Emergency Tips to Save Lives That Everyone Should Know

The actions of a bystander immediately following an emergency significantly impact a person’s chance of survival. The “Chain of Survival” highlights how immediate recognition and intervention by ordinary people bridge the gap until first responders arrive. Learning simple, actionable steps initiates life-saving measures when every second counts, especially in cases of cardiac arrest or severe bleeding. This basic knowledge allows anyone to make a difference during an unexpected medical event.

Immediate Action: Activating Emergency Response

Before providing aid, assess the environment to ensure the safety of both the victim and yourself. This prevents the emergency from escalating into multiple casualties, such as in traffic accidents or electrical hazards. Once the scene is safe, immediately activate the emergency medical system by calling the local emergency number.
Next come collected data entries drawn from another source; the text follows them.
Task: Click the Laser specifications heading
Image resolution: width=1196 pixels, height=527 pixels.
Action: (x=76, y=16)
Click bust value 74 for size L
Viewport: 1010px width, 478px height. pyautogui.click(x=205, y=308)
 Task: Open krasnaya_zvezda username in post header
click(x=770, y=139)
Provide the dispatcher with clear, concise, and detailed information, starting with your exact location. Clearly state the nature of the emergency, such as “severe car accident” or “unresponsive person,” and estimate the number of people injured. Do not hang up until the dispatcher tells you to, as they may provide pre-arrival instructions, like guiding you through CPR or bleeding control. If multiple bystanders are present, delegate the calling task to one specific person to ensure the call is made immediately.
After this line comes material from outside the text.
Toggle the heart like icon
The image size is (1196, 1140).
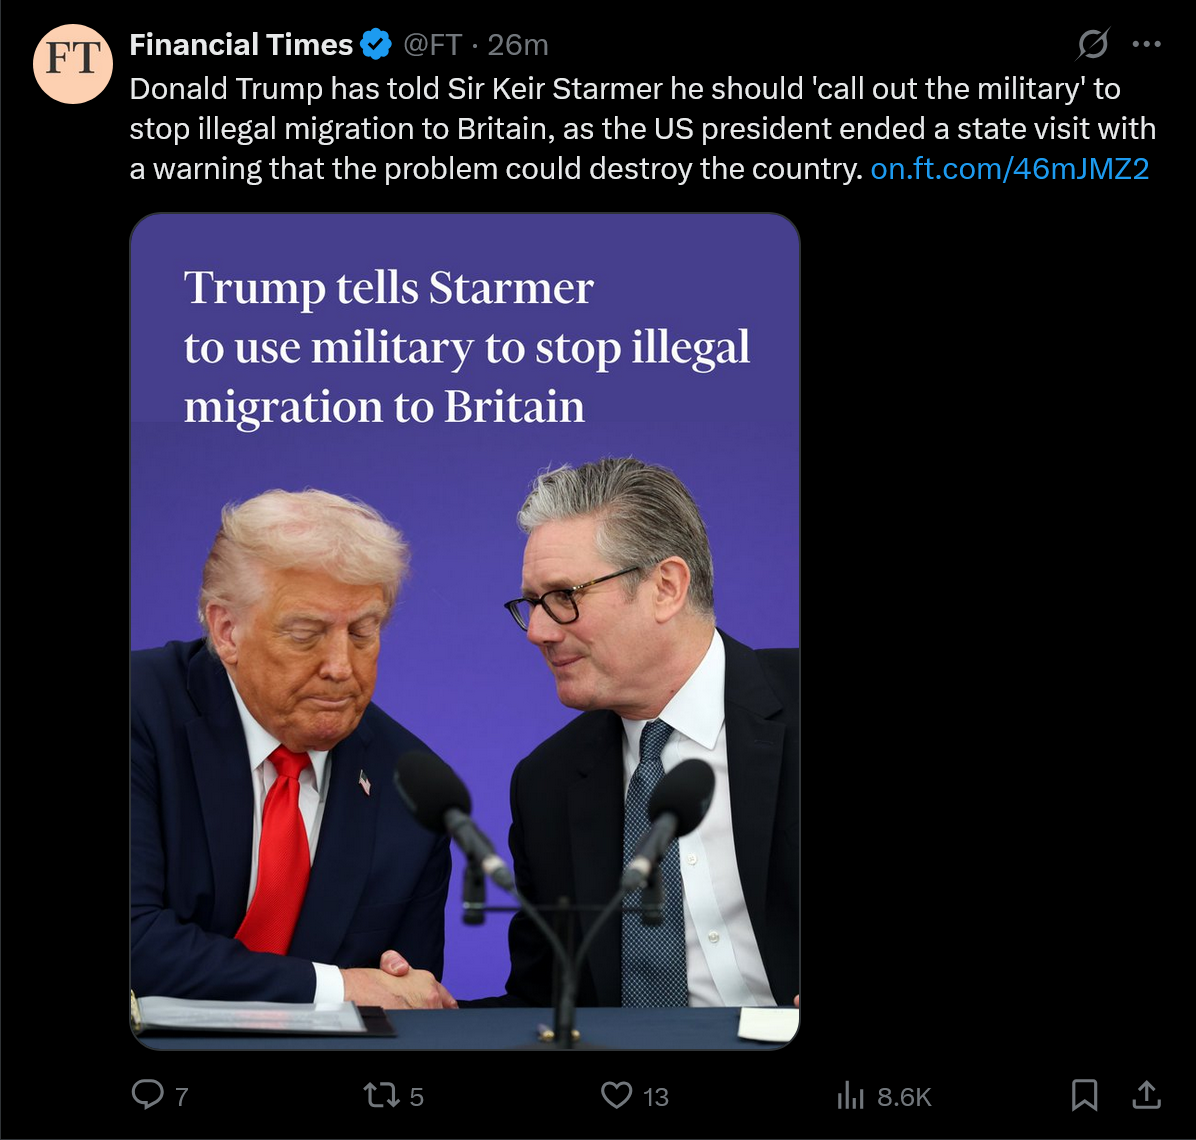616,1096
Controlling Severe Hemorrhage

Uncontrolled external bleeding can lead to death quickly, making immediate hemorrhage control a top priority, sometimes even before addressing airway issues. The most effective first step is to apply firm, direct, and continuous pressure onto the wound using a clean cloth, sterile gauze, or your hand. Do not remove the material, even if it becomes soaked with blood; simply add more material on top.

If direct pressure fails to stop the blood loss from a limb injury, or if the bleeding is life-threatening, consider using a commercial or improvised tourniquet. Place the tourniquet high on the limb, two to three inches above the wound, but never directly over a joint. Tighten it aggressively until the arterial bleeding stops completely; this action is necessary to prevent fatal blood loss, though it will likely cause pain for the victim. For wounds where a tourniquet is not feasible, such as the torso or neck, firm, direct pressure remains the standard, and packing the wound with gauze helps apply internal pressure.

Clearing Airway Obstructions

A fully blocked airway prevents oxygen from reaching the lungs, requiring immediate intervention to dislodge the foreign object. For a conscious adult or child who cannot cough, speak, or breathe, stand behind them and deliver five sharp back blows between the shoulder blades. If this fails, proceed immediately to performing five abdominal thrusts, commonly known as the Heimlich maneuver.

To perform abdominal thrusts, wrap your arms around the person’s waist, placing a fist (thumb side in) just above the navel. Grasp the fist with your other hand and deliver quick, forceful inward and upward thrusts to create an artificial cough that expels the object. For infants under one year old, the procedure involves five back blows while the infant is facedown on your forearm, followed by five chest compressions if unsuccessful. If the victim of any age becomes unconscious, stop the thrusts or blows, immediately call for help, and begin Cardiopulmonary Resuscitation (CPR).

Initiating Cardiopulmonary Resuscitation and Defibrillation

If an adult suddenly collapses, is unresponsive, and is not breathing normally (perhaps only gasping), they are likely experiencing sudden cardiac arrest. Immediate high-quality chest compressions are crucial, as they manually circulate oxygenated blood to the brain and vital organs. Untrained bystanders should focus on hands-only CPR, which involves pushing hard and fast in the center of the person’s chest.

Position the heel of one hand in the middle of the chest, with the other hand placed on top, and push down at a rate of 100 to 120 compressions per minute. Compressions should be deep, aiming for a depth of about two inches, and interrupted as little as possible. If an Automated External Defibrillator (AED) is available nearby, retrieve and use it quickly. The AED is designed for public use and provides clear, spoken instructions on pad placement and whether an electrical shock is needed to restart the heart’s rhythm.